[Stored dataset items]
= Beginning of Section =

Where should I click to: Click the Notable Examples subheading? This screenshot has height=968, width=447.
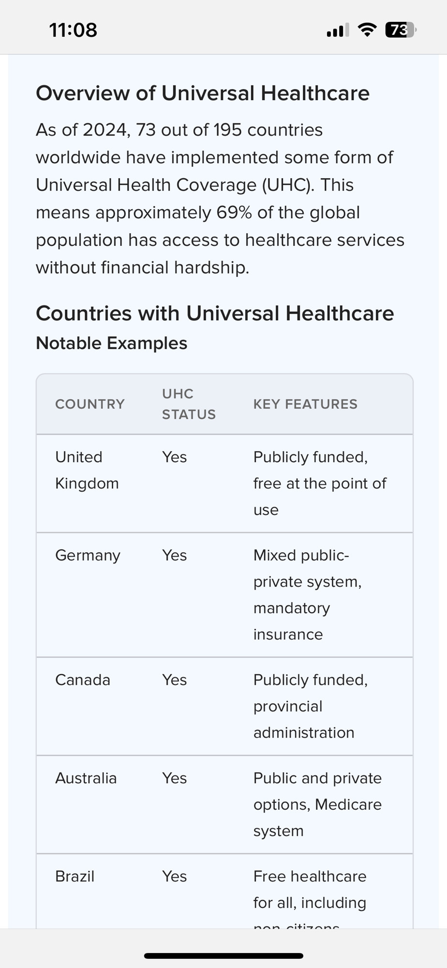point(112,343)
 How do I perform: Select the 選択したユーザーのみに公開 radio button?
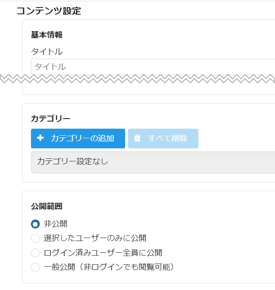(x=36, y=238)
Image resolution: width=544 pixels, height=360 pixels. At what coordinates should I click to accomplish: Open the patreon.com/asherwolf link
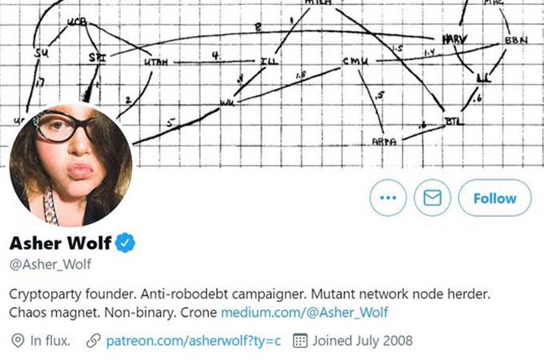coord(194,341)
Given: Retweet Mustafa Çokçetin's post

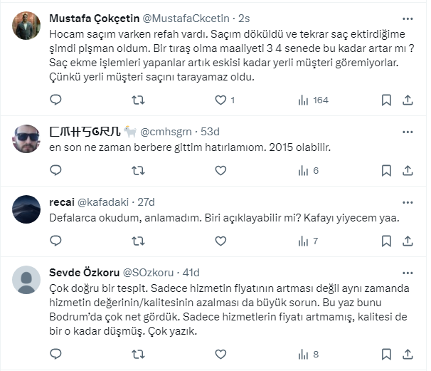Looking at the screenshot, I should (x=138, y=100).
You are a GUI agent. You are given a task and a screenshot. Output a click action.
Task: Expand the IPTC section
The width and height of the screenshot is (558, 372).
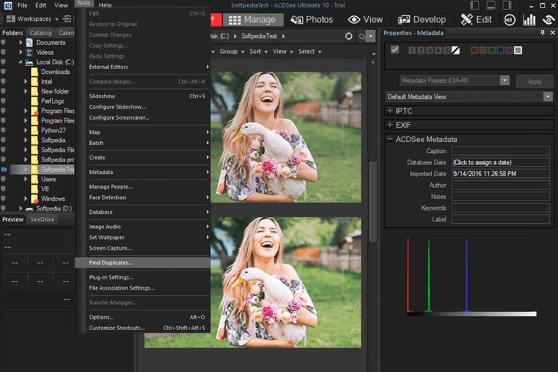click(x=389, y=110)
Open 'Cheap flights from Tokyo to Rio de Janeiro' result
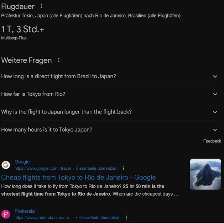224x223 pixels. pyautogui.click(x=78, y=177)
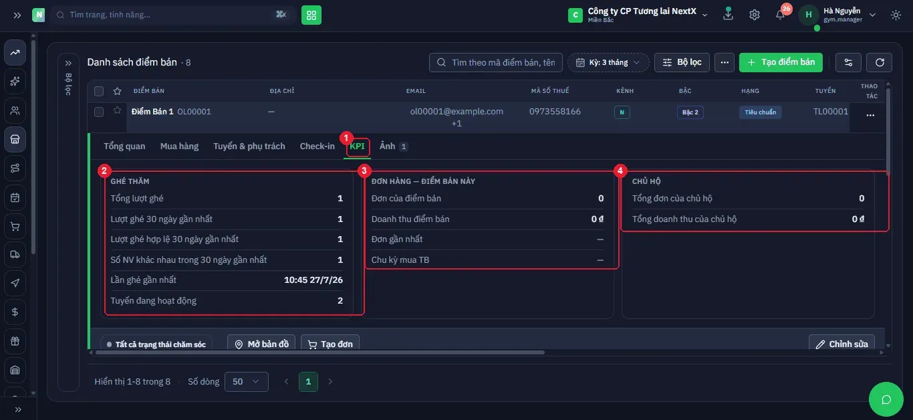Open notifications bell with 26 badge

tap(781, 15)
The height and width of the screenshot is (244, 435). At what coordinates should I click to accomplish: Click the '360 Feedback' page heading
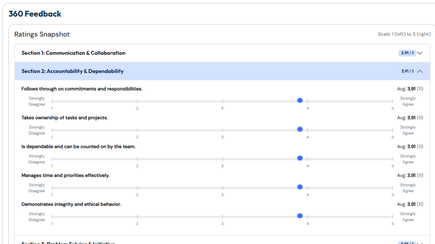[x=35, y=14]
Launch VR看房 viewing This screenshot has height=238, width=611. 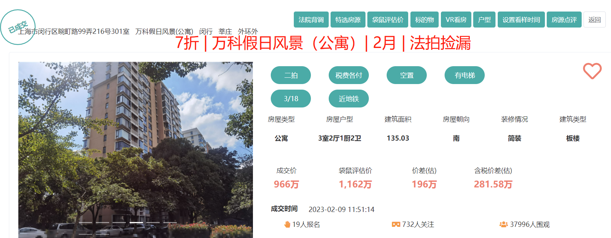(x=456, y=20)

= End of Section =

# [DIRECTIONS]
"How do I perform: Select" marks the first line to copy, and "Task: Expand the IPTC section" marks the last. Repeat that stretch above exactly, with no pictures.

# [EXERCISE RESULT]
 How do I perform: Select the 選択したユーザーのみに公開 radio button?
(x=36, y=238)
Image resolution: width=544 pixels, height=360 pixels. At what coordinates should I click to accomplish: Open the patreon.com/asherwolf link
coord(194,341)
Given: Retweet Mustafa Çokçetin's post

Looking at the screenshot, I should (x=138, y=100).
You are a GUI agent. You are given a task and a screenshot. Output a click action.
Task: Expand the IPTC section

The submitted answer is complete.